Why do we worry so often, especially when we think about going somewhere to do something that we want or feel compelled to do? Do we think we will be judged? What gives us this idea? Are the people we interact with each day really dangerous; really judging us harshly?

On the other hand, there are a LOT of haters. There are people who actively seek to cut people off, stand in their way, or slip the carpet out from under them. But how did haters get this way? Were they just born hateful little shits with bad temperments? Or did they grow into their hating ways?

The answer to the nature/nurture argument is both. Haters are born with a certain temperment of trust/distrust of others and they cultivate their innate temperment through interpersonal interactions throughout their lifespan.

What I am wondering today is..., Are we worrying because of the haters out there? Aren't we hating on people when we worry that they are haters? If I stop worrying, will the hatin' stop?

If the opposite of hate is love, then I wonder what's love got to do with it? I think perhaps we hate on each other because we can't love one another as fully as we would like. So as much as we want to love on them and we are somehow prohibited, we have an equivalent desire to hate on them.

Some examples:

This girl from college that I affectionately nicknamed C-Murder had the best legs in school. The rest of her only got better. Me and my friends hated on her each and every time we saw her. If we actually talked to her, we would be nice and charming, humorous perhaps. But as soon as that conversation ended, we would get right back to hatin'.
Things we would say: "Look at C-Murder over there murderin' 'em! Why is she gonna wear those tight ass pants in the dining hall like that (SOHs)? I can't stand her." Then the group resonates with convulsive verbalizations, "Fuck her." "I hate her too." "She is sick." And what we would really be feeling is a frustrated desire for her.

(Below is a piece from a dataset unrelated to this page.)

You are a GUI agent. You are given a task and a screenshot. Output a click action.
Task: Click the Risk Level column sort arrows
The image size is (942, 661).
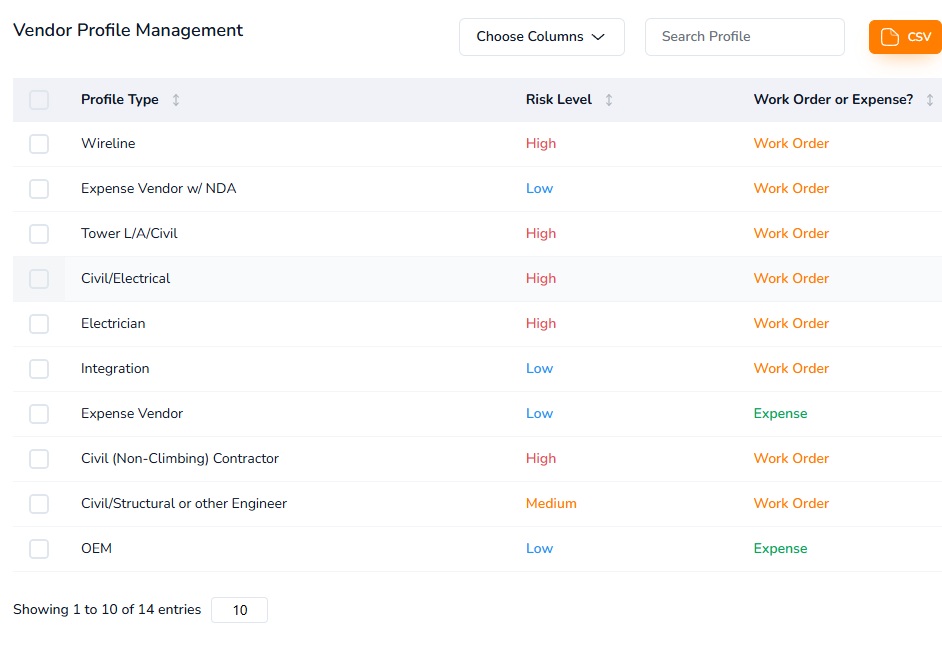pos(609,100)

Straight guys can't sit around complimenting one another and being affectionate. The closer friends we become the more we cut on each other. Come to love one another and you might have a fight.
But why can't men be more real with one another? Why do brothers feel awkward hugging so, that they pass on the opportunity more than they take the chance to receive love. Answer: Homophobia

As a psychologist, I have seen people who can't be around other people or even think about other people without pour sweat from their hands and feet. I have seen people with irritable bowels. However people manifest their anxiety, one thing is consistent... Avoidance.

Avoidance is a common symptom to us all. We try to avoid what we fear. And socially... As one of my boys recently said about going out with his wife, "We just don't do well going out around people." The thing about avoiding is that while you avoid the undesired events, you also avoid the desired event. There was a reason that going out was even on the table to begin with.

The most effective treatment for anxiety is exposure. I encourage everyone to expose yourself today. (Disclaimer: This in no way advocates anyone doing there best Erykah Badu impression). But take whatever closeness to some other person or people that you have been avoiding and expose yourself to it.

When listen to Frank Sinatra sing I Got You Under My Skin, I get the desire to have someone that close to me that its like they are under my skin. If I am not comfortable in that skin myself, I am unlikely to invite another.